Work instruction:
Find every line below where the string "Payment" shows up, and copy those lines.
(Material shown)
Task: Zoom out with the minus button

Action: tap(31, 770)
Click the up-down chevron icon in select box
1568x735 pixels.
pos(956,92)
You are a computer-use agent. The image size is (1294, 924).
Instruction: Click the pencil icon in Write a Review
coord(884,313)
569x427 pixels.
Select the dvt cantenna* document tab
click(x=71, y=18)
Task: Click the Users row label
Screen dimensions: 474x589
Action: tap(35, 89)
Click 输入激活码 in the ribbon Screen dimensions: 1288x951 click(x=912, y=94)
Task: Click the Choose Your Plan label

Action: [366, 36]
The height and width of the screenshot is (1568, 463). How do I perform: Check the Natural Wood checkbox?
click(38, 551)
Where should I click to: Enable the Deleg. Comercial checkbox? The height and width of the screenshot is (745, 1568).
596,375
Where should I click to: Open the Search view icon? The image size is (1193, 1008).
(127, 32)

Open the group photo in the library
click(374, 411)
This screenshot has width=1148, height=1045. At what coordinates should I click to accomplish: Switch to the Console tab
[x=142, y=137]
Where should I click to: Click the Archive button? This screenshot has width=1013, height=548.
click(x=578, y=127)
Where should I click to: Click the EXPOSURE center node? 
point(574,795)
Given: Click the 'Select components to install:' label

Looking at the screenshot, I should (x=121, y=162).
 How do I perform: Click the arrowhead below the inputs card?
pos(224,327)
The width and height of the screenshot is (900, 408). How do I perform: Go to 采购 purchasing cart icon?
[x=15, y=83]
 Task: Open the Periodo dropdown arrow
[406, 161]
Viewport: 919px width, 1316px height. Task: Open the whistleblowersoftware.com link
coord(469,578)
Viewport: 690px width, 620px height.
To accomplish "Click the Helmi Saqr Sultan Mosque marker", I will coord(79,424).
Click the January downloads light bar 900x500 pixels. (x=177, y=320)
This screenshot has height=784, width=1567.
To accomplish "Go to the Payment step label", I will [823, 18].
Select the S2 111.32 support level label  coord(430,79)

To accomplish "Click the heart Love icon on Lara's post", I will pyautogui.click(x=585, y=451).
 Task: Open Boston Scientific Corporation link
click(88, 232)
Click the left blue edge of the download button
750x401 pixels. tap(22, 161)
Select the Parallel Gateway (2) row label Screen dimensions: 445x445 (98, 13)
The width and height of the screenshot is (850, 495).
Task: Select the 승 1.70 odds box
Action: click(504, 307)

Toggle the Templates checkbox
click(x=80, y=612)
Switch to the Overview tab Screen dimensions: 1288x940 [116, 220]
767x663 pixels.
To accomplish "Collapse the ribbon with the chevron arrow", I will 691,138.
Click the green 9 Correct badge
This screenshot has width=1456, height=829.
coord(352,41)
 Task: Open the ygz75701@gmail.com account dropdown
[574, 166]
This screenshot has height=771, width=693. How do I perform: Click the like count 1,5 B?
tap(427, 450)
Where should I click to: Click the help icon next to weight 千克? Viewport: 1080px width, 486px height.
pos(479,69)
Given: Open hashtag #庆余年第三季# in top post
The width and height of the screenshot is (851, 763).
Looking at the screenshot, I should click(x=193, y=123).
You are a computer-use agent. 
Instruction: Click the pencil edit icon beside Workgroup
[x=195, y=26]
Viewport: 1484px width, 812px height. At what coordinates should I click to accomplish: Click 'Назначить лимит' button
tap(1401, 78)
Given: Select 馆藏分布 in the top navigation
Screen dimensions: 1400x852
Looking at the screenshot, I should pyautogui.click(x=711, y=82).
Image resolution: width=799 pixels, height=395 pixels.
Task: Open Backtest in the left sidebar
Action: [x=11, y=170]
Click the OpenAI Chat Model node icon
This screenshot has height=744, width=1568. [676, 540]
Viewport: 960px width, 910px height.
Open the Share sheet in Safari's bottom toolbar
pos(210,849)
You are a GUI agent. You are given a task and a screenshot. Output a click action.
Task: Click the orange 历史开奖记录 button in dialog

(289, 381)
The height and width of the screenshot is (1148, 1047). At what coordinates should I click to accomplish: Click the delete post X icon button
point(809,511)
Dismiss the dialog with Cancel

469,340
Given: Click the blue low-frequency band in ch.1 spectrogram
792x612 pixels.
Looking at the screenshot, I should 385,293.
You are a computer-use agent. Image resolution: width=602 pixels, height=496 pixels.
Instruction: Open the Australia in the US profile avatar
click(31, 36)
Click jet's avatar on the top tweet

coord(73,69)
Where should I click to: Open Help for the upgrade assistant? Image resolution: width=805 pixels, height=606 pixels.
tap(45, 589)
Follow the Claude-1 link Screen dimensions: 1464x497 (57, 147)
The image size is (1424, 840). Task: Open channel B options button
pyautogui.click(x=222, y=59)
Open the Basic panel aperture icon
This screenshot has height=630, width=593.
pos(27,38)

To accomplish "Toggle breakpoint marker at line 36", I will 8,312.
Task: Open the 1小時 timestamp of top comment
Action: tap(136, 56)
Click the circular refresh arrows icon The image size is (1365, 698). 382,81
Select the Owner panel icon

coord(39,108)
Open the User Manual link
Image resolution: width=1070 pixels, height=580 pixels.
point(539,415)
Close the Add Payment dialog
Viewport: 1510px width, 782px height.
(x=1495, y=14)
(End Material shown)
Expected answer:
To accomplish "Go to the Payment step label", I will [823, 18].
Close the Add Payment dialog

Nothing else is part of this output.